Grundsätzlich war jeder Deutsche vom vollendeten 17. bis zum vollendeten 45. Lebensjahr wehrpflichtig, während das „militärpflichtige“ Alter, d. h. der aktive Wehrdienst, vom 20. bis zum 39. Lebensjahr reichte.

Die hier vorgestellte Alphabetische Liste des Jahres 1918 hält unter der Namensrubrik „B“ mit Nummer 107 neben allgemeinen melderechtlichen Angaben die speziellen Ergebnisse der Musterung und militärischen Laufbahn des „Gymnasiasten“ Eugen Berthold Friedrich Brecht, des späteren Schriftstellers Bert Brecht, fest.

Obwohl Eugen (Bert) Brecht (* 10. 2. 1898), Sohn des Kaufmanns Berthold Friedrich Brecht und der Wilhelmine Friderike Sophie Brezing, wohnhaft Bleichstraße 2, im Jahr 1916 das militär- und somit meldepflichtige Alter von 20 Jahren noch nicht erreichte, hatte er sich bereits als 18-Jähriger zum Einjährig-Freiwilligen-Dienst gemeldet.
Der Einjährig-Freiwilligen-Dienst war eine besondere Möglichkeit, seinen Militärdienst mit einer minimalen Dienstzeit auf möglichst einfache Weise zu erfüllen. Abgesehen von diesem und dem weiteren unbestrittenen Vorteil, bei der Form der freiwilligen Verpflichtung seinen Truppenteil selbst auswählen zu können, waren aber auch diverse Nachteile in Kauf zu nehmen. Diese lagen in einer definitiven Absolvierung des Dienstjahrs ohne weitere vergünstigende Bedingungen (z. B. die Möglichkeit einer Militärdienstbefreiung durch Auslosung). Darüber hinaus war der Ansuchende zur Beschaffung und zum Unterhalt seiner Ausrüstung selbst verpflichtet, sodass in diesen Positionen durchwegs Nachkommen vermögender Bürgerlicher zu finden waren, die die nicht unerheblichen Kosten bestreiten konnten.

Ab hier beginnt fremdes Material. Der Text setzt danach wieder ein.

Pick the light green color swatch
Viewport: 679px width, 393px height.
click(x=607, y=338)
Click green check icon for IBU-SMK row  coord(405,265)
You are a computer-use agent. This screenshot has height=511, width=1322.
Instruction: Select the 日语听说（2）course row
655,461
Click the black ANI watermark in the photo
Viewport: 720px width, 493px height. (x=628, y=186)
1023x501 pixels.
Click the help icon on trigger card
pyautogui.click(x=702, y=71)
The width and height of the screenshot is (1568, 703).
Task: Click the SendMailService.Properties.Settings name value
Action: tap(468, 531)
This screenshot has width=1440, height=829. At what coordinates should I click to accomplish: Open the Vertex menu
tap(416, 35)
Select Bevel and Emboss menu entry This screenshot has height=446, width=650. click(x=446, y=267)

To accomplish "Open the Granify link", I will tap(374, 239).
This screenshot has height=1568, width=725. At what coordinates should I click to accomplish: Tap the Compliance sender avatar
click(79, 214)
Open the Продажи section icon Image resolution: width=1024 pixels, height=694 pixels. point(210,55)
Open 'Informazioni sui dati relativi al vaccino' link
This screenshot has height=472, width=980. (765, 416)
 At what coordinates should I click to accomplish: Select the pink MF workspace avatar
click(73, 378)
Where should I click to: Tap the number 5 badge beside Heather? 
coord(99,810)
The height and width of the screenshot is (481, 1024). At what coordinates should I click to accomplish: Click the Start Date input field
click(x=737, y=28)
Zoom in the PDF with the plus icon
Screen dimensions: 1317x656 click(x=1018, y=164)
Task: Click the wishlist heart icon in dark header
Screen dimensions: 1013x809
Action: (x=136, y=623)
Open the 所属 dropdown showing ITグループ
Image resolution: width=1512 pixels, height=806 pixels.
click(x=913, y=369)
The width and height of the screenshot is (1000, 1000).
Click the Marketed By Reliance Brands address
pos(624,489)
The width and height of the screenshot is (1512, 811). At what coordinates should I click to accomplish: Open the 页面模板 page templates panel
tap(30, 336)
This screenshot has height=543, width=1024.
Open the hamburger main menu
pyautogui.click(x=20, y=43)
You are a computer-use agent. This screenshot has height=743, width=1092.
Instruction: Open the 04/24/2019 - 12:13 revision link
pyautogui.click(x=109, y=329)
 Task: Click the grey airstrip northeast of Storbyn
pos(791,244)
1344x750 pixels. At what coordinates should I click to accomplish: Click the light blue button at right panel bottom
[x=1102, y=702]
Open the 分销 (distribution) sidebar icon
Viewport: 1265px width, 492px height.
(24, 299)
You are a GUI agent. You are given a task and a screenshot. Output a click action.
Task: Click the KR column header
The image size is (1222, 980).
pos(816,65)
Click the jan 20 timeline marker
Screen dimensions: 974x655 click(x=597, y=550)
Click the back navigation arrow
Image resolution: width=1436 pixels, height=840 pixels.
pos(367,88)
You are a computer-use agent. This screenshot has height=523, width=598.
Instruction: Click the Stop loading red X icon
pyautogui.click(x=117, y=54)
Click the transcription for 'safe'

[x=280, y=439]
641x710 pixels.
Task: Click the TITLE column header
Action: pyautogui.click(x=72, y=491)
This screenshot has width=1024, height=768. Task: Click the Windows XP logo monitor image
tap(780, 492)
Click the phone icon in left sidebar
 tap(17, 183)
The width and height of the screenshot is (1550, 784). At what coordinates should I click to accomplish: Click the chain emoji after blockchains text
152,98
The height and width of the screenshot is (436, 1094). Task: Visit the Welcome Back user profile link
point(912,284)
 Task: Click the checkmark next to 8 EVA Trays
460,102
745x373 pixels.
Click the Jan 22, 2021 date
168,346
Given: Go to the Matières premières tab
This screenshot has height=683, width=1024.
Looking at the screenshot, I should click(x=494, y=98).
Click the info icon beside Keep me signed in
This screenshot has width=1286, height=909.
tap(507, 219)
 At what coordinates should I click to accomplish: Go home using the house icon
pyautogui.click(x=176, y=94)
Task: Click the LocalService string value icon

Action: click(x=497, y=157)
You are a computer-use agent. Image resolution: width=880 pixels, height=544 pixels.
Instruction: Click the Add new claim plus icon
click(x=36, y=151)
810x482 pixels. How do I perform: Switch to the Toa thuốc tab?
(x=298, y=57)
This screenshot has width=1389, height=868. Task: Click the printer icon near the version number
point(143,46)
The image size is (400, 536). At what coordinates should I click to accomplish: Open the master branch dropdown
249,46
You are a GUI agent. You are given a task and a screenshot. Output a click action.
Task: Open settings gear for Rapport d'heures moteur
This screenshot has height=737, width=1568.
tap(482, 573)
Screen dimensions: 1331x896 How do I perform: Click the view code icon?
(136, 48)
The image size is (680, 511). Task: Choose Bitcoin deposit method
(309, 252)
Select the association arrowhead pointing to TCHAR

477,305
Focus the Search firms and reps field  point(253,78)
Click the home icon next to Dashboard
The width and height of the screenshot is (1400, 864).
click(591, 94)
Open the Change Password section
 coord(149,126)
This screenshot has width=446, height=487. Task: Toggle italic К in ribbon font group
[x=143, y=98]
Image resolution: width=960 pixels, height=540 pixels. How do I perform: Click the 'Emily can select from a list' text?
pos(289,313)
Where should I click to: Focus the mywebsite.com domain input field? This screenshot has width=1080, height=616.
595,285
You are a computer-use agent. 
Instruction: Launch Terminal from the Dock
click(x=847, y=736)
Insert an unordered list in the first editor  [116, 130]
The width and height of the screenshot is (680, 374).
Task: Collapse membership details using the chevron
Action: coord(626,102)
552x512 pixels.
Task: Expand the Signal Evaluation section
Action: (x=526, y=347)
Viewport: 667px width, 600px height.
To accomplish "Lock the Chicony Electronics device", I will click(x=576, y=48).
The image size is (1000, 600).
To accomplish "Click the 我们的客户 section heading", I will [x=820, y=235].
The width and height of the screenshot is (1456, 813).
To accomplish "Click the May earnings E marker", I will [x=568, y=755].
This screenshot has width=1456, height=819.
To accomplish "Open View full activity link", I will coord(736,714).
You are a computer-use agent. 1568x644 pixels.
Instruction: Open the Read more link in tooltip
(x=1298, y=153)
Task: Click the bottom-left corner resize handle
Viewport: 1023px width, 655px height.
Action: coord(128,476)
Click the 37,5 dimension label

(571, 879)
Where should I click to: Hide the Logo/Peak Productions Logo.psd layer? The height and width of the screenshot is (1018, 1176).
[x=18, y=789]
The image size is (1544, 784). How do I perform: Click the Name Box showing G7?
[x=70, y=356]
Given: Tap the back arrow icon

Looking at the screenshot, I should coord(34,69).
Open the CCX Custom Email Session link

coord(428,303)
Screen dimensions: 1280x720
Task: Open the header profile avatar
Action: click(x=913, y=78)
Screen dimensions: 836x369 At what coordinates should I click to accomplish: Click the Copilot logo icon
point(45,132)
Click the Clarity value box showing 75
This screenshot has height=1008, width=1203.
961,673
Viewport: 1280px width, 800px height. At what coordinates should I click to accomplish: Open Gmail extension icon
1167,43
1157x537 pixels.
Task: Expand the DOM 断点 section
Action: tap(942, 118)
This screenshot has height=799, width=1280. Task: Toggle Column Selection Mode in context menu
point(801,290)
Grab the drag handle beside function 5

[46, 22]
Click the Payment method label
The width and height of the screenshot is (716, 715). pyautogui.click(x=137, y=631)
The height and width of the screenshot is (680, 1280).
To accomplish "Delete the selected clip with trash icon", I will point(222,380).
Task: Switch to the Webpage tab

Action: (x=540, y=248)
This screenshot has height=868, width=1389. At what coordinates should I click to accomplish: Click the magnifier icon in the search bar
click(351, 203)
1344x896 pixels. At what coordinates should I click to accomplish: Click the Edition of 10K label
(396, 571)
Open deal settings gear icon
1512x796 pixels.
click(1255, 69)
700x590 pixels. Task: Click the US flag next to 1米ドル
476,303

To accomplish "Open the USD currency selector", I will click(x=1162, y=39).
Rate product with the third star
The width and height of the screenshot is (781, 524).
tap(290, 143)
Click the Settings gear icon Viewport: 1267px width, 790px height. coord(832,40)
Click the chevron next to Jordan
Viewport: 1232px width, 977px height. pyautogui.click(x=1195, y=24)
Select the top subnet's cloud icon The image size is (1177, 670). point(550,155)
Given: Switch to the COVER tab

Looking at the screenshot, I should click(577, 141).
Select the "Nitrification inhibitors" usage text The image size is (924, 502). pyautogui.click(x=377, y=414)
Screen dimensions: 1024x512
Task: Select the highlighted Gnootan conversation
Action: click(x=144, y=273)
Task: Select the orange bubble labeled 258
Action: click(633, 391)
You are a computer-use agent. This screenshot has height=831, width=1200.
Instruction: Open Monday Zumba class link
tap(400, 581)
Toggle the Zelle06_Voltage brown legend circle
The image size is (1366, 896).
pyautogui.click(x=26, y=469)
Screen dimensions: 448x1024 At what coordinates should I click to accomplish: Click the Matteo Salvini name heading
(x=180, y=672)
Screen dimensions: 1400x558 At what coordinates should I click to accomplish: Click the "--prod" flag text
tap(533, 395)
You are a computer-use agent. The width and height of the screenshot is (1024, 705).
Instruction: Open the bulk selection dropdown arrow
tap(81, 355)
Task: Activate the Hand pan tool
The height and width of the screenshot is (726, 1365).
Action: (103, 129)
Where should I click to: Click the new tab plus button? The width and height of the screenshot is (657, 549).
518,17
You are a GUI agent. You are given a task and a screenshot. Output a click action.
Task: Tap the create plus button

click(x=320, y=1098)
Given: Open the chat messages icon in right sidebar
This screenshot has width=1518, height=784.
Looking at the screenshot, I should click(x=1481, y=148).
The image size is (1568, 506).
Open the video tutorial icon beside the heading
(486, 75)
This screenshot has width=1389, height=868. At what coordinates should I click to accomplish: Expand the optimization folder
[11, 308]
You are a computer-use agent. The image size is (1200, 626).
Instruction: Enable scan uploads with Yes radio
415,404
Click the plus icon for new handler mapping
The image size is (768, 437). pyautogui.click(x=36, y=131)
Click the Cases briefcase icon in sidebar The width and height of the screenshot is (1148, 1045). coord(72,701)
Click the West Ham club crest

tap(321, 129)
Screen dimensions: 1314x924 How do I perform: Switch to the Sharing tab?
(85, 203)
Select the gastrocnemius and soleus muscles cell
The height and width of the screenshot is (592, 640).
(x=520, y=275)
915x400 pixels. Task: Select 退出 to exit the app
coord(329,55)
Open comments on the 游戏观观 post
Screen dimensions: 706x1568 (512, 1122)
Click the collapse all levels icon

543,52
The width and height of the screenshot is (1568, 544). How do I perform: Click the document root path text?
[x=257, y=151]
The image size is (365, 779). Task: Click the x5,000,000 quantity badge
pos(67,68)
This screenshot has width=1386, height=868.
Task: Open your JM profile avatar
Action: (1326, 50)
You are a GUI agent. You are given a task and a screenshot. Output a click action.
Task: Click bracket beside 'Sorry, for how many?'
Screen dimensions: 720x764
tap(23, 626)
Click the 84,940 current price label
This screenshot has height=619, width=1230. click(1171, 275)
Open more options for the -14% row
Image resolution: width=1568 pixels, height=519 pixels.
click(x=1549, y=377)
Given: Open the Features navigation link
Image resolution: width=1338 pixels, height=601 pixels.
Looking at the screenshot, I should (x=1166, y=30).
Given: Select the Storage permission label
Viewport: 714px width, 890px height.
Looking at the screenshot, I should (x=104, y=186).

Für eine Bewerbung als Einjährig-Freiwilliger hatte Brecht bei einer Prüfungskommission vorstellig zu werden und einen Berechtigungsschein zu erwerben, der ihm am 14. 10. 1916 erteilt wurde. Neben dem finanziellen Aspekt (s. o.) und der körperlichen Tauglichkeit war hierfür auch die „wissenschaftliche Befähigung“ des Bewerbers, d. h. ein Beleg der höheren Schulbildung nachzuweisen, die Eugen (Bert) Brecht als Gymnasiast des Augsburger Realgymnasiums problemlos beibringen konnte. Denn in der Regel sah man diese Laufbahngruppe als Ersatzreservoir zur Ergänzung der Unteroffiziere bzw. Offiziere der Reserve oder der Landwehr an, wozu der Kandidat bei Eignung nach 9-monatiger Ausbildung und Dienstzeit befördert werden konnte.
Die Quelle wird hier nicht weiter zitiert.